A decision to increase the student intake of the University of the West Indies (UWI) without increasing the capacity of the Hugh Wooding Law School led to the decision to deny guaranteed placement to this year’s University of Guyana law graduates, Legal Affairs Minister Anil Nandlall has said.

“There is no space at all for Guyana’s students, nor any other students coming from campuses aside from campuses of the University of the West Indies,” Nandlall told Stabroek News during an interview on Friday evening.

Last week, the Government Information Agency (GINA) reported that UWI’s Council for Legal Education (CLE) recently took the decision that UG’s 2014 batch—made up of the top 25 graduates—would not be guaranteed any places at the institution. However, no explanation for the decision was offered until Nandlall’s disclosure on Friday.

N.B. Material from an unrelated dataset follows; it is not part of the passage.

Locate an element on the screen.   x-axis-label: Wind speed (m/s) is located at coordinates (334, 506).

Since the announcement, there has been speculation that local graduates will still be able to enter Hugh Wooding by sitting an entrance examination. But, Nandlall made it clear that any perception to the effect that an entrance examination can be used as an alternate path into Hugh Wooding is ill-conceived.

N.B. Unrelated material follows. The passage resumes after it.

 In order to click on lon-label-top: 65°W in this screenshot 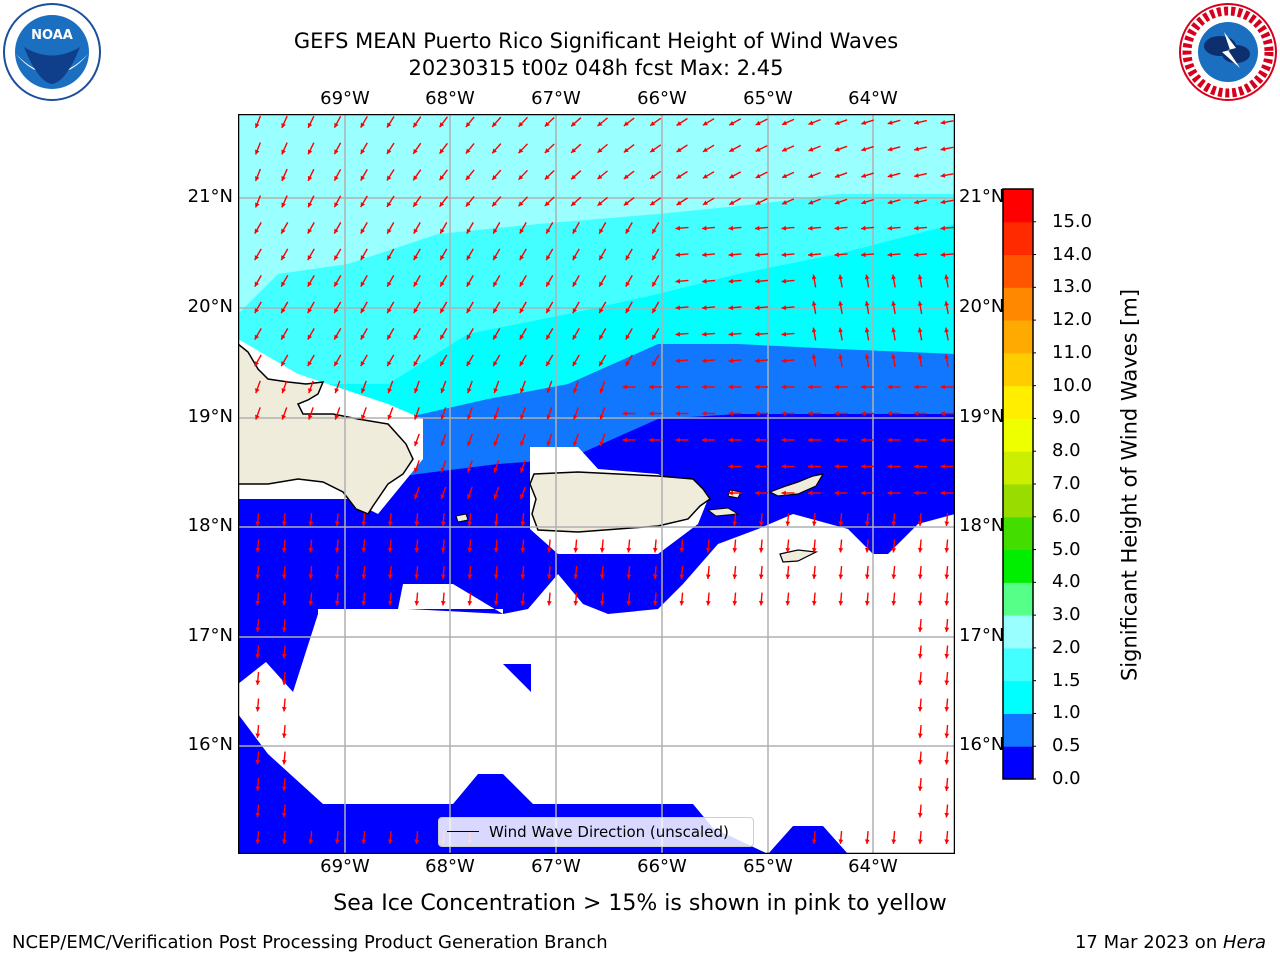, I will do `click(768, 98)`.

The other law schools in the Caribbean are the Norman Manley Law School in Jamaica and the Eugene Dupuch Law School in The Bahamas. But Nandlall explained that students from Guyana only have the option of attending the Eugene Dupuch Law School in The Bahamas owing to zoning stipulations. The high fees attached to pursuing the Law Education Certificate (LEC) at that school, however, may prove an impediment to many who consider this avenue.

On Wednesday, Nandlall had said that government has made interventions and the Caricom Heads of Government have agreed to discuss the matter when they meet today in St Vincent and the Grenadines. “I will spare no effort in resolving the recent decision,” Nandlall was quoted by GINA as saying.

While the fate of this year’s law graduates looks grim, there may be reason for students graduating in later years to breathe a sigh of relief. Nandlall told Stabroek News that the decision against automatic placements seems to only have been made to cater for this year.

The agreement between UG and CLE for UG’s students to gain automatic placements ended in December 2012 and new negotiations were to be held. It is unclear what has happened with these negotiations. Prior to the agreement, UG students had also encountered difficulties gaining access to Hugh Wooding since Guyana is not part of the CLE.

In the early aughts, then President Bharrat Jagdeo had proposed the establishment of a local law school during his chairmanship of Caricom. He had said then that it might be in the interest of Guyana to set up its own law school, given that Guyana was only allowed a quota of 25 students at the Hugh Wooding Law School under the collaborative tripartite agreement it had with the University of the West Indies (UWI) and the CLE.

Though the idea of having a law school in Guyana received widespread approval, even from the CLE, the lack of the requisite resources stymied its development. A plot of land had even been identified but it never went much further than that.

A senior government official, who only agreed to speak on condition of anonymity, suggested that the primary motivating factor behind Guyana’s decision to set up its own law school was the then issue between UWI and UG. He said that since the issue was resolved, the aspirations for a law school in Guyana soon dissipated as Guyana’s students recommenced their studies in Trinidad.